Choosing the Best Exit Strategy for Your Tech Startup

It’s every founder’s dream: build something amazing, then cash out and move onto the next chapter. But successful tech startup exits don’t just happen. They require planning, ingenuity, and a bit of luck. For most tech companies, exit planning comes down to a choice between mergers and acquisitions (M&A) and an initial public offering (IPO). So which is right for you? Here’s how to make the decision.

IPO vs. M&A

Before building your exit plan, you must first understand the key differences between an IPO and M&A:

  • Selling your company usually marks the end of the business, while an IPO publicly unveils your business in a new form.
  • Your team continues to run the business with an IPO, while M&A means handing over the reins.
  • M&A initially generates more revenue than an IPO, because of the conservative valuation methods used with IPOs. However, an IPO can generate significantly more revenue over time—but only if it succeeds.
  • With M&A, you may have some working capital left over.
  • Acquisitions are generally less work than IPOs, though both require significant planning.
  • Once M&A is complete, it’s done. An IPO requires ongoing work to ensure the transaction succeeds.
  • You’ll usually continue in your current role after an IPO, at least for a little while.

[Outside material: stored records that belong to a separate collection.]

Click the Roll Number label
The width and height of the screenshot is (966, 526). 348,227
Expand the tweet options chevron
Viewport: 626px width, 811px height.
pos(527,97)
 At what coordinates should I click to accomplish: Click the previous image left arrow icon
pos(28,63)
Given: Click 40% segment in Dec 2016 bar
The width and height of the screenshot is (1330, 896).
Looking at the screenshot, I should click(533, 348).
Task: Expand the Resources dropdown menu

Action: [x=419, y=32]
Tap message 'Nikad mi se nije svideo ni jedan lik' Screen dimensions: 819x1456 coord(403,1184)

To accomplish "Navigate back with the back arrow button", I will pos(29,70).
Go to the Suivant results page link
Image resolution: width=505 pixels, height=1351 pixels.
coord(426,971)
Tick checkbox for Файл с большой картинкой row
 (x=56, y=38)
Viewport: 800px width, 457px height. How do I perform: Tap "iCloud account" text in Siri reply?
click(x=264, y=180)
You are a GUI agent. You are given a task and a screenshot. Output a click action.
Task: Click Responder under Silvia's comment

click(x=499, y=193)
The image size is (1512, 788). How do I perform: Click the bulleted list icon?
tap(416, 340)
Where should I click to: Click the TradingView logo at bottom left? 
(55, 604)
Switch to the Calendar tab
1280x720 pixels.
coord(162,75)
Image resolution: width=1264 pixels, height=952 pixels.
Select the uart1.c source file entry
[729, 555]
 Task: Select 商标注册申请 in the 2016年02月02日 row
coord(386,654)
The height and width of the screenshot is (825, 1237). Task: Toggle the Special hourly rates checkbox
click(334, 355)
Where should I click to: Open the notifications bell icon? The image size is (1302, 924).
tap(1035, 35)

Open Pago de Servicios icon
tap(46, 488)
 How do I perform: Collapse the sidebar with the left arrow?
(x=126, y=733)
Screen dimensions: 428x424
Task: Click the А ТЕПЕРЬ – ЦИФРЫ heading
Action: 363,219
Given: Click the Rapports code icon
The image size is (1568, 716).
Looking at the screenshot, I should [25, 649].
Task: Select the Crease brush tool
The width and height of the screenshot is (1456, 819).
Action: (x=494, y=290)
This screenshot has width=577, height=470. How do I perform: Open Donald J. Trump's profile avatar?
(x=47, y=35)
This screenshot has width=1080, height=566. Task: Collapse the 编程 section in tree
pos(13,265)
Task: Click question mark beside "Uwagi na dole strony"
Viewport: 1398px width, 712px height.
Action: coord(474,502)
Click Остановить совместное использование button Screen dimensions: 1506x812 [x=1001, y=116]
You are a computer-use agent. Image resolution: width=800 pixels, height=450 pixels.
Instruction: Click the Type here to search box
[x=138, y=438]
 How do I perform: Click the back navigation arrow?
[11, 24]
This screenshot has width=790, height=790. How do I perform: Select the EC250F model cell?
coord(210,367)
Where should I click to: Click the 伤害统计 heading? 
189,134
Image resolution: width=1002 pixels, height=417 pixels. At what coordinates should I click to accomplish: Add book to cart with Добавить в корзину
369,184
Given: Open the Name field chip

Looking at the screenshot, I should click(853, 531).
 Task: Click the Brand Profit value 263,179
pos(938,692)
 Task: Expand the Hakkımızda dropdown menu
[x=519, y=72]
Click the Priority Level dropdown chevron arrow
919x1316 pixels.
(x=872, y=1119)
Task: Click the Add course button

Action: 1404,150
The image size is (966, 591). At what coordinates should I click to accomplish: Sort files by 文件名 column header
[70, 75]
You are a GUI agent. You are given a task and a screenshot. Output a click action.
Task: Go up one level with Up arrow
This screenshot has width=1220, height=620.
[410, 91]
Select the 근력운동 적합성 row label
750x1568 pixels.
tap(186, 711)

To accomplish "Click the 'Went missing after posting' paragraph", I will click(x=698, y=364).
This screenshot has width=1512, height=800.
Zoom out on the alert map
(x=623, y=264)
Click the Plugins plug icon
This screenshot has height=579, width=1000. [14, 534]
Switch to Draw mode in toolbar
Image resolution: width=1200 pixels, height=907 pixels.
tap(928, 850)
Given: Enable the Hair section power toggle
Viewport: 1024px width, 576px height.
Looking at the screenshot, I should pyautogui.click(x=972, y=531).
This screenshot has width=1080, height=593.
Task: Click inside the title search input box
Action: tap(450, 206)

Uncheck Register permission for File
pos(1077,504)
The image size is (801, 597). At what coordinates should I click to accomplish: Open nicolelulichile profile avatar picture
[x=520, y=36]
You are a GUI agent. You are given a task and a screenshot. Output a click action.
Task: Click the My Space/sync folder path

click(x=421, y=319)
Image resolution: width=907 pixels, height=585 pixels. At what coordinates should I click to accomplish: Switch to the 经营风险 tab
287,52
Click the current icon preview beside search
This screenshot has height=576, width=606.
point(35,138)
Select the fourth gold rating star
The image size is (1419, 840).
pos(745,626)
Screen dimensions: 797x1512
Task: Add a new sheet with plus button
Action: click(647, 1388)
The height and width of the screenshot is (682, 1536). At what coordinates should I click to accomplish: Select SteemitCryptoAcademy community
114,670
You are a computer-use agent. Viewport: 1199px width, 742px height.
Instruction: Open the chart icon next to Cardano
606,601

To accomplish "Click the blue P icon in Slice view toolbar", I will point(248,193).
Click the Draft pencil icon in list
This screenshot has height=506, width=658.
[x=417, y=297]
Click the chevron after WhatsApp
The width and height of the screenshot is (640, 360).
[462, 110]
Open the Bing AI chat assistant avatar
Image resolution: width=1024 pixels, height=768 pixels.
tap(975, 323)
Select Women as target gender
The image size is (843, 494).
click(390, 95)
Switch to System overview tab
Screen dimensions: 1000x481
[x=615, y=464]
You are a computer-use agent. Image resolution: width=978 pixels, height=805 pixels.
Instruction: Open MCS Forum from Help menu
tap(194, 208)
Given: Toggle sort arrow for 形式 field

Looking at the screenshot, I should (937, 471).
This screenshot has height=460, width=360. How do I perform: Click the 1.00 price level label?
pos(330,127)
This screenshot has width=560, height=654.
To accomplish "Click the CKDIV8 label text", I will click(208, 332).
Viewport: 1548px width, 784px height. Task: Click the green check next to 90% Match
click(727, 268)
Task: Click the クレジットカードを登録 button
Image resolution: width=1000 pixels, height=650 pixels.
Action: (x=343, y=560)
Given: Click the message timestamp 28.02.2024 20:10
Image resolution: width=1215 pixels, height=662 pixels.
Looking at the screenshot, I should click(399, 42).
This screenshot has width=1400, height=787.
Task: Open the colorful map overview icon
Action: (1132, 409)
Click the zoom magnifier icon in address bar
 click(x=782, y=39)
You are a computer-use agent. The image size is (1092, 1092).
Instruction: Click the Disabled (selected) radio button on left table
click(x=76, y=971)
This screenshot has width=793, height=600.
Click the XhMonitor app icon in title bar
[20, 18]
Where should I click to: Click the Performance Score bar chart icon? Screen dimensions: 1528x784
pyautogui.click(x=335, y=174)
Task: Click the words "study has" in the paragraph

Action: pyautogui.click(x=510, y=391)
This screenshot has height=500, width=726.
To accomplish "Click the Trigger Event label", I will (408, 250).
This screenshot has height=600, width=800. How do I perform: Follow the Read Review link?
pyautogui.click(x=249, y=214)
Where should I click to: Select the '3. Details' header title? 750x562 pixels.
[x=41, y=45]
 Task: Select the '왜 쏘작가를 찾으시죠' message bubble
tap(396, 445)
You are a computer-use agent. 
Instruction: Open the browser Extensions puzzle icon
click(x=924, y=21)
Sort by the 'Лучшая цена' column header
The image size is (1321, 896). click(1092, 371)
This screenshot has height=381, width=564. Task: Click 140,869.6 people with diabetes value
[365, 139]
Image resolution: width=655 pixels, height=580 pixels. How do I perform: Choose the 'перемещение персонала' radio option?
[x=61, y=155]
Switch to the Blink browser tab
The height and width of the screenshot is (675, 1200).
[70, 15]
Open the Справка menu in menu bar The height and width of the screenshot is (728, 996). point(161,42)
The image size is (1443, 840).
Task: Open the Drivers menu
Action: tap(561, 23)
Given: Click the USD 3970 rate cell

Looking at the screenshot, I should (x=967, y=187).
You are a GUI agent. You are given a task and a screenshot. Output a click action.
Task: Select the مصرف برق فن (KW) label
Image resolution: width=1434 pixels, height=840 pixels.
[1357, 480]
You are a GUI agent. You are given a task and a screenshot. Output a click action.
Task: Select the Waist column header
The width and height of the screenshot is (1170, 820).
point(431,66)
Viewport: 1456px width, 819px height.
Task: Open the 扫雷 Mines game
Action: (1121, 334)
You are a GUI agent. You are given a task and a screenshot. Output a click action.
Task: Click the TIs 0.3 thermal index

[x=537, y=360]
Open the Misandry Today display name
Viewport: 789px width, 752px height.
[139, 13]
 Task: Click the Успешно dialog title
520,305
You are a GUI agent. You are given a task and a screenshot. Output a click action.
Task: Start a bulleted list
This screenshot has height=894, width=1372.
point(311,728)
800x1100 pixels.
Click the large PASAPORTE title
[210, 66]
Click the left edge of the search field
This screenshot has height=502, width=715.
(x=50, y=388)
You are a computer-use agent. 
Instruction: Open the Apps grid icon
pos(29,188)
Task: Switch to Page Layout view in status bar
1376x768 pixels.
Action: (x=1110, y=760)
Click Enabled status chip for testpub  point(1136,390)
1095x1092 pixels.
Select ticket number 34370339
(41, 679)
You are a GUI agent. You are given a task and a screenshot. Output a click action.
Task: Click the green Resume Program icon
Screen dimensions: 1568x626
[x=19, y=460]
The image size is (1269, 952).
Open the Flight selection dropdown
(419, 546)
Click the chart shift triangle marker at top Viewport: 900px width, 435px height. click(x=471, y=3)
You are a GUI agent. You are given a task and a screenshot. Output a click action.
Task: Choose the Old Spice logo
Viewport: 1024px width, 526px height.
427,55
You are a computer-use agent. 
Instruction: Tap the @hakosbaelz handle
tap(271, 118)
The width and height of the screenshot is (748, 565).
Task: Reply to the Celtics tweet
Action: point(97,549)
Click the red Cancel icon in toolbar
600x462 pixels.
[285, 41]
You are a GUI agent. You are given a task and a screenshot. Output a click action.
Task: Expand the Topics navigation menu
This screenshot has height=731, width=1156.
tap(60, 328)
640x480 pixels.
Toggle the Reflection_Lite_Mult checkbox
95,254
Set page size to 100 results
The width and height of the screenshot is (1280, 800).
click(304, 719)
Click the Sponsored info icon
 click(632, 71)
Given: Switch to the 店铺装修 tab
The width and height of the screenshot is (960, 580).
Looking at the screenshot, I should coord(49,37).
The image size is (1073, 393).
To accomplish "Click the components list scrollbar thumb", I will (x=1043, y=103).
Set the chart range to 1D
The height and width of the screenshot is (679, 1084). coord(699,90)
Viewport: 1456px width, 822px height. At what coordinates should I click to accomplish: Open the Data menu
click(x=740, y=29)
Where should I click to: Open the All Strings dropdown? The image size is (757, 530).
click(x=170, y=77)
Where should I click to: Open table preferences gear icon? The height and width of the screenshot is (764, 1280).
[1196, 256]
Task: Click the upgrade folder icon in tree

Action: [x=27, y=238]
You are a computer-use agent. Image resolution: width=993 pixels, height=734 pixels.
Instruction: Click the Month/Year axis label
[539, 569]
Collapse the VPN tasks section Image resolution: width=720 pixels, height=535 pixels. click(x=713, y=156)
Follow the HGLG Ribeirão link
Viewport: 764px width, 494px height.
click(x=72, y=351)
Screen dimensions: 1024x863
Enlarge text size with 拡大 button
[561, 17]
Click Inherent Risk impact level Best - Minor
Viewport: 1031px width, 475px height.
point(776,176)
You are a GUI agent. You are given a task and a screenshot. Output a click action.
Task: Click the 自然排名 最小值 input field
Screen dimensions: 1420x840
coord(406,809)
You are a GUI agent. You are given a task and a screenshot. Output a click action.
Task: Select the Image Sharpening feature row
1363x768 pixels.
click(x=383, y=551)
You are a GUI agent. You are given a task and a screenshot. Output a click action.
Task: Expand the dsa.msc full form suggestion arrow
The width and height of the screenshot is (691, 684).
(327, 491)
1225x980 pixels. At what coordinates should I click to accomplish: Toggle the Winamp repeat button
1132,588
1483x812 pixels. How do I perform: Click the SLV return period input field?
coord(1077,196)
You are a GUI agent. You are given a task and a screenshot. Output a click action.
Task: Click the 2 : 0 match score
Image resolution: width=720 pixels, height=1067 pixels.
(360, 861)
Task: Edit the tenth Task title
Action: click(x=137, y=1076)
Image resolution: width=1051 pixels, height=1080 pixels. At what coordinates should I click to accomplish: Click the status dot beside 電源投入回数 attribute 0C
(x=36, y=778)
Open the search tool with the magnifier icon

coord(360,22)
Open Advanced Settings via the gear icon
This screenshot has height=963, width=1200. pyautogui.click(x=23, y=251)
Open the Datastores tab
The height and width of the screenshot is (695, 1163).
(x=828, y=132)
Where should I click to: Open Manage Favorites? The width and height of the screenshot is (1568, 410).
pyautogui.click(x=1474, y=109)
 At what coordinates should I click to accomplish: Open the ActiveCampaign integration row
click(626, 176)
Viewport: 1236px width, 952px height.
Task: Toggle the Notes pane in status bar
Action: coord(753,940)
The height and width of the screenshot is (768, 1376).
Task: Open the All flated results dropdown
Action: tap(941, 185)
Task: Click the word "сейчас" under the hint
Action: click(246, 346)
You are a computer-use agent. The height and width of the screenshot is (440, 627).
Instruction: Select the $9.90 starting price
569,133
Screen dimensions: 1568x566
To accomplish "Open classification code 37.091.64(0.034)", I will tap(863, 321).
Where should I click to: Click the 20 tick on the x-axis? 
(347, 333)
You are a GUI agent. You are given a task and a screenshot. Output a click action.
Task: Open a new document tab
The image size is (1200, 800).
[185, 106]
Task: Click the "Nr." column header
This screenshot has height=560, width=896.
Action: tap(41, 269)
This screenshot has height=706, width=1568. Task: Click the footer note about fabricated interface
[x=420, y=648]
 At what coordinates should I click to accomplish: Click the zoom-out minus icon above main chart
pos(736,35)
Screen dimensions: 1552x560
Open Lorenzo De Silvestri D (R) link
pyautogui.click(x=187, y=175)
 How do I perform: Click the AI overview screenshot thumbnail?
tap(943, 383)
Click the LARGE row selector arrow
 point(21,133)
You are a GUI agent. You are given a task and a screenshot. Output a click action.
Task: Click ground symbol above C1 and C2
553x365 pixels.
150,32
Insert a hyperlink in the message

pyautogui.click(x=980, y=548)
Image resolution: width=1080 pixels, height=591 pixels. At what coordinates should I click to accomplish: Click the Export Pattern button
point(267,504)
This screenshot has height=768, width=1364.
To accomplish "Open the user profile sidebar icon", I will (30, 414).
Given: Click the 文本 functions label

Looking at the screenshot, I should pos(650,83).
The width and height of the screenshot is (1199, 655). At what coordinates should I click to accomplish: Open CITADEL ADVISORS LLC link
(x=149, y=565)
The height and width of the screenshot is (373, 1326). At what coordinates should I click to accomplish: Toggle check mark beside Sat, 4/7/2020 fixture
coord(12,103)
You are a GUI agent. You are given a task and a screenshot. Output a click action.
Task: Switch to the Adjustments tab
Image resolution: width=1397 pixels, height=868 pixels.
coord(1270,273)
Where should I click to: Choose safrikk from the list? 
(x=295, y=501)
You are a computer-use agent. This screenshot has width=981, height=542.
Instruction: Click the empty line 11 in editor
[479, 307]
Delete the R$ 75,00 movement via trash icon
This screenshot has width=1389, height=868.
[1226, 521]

Choosing Between an IPO and M&A

For most companies, M&A is going to be a better, easier, more profitable exit strategy than an IPO. But there are exceptions. Some tips for choosing the right option include:

  • Weigh whether you want to be involved in the business in the future. If the answer is yes, then an M&A is probably not the right choice (though you can negotiate for ongoing involvement in some transactions).
  • Consider your debts to investors, and assess whether you feel comfortable taking on the risks inherent to an IPO.
  • Do you want to finance something else, like a new business? If so, M&A can raise much more capital than an IPO.
  • Can you manage the regulatory scrutiny that comes with an IPO? You’ll need a dedicated team, and that can get pricey and time consuming.
  • Can you manage uncertainty regarding the future of your position? If so, M&A may be best, since you never know what the acquirer is going to do. If you know you want to remain at the helm and see the company through its next chapter, an IPO could be a better strategy.

No matter which path you choose, expert guidance can make the difference between your business soaring to greater heights and falling flat on its face. Both M&A and IPOs can be complicated, and a DIY approach is not appropriate. Work with a skilled team of advisors who has experience in your niche for the best possible outcome.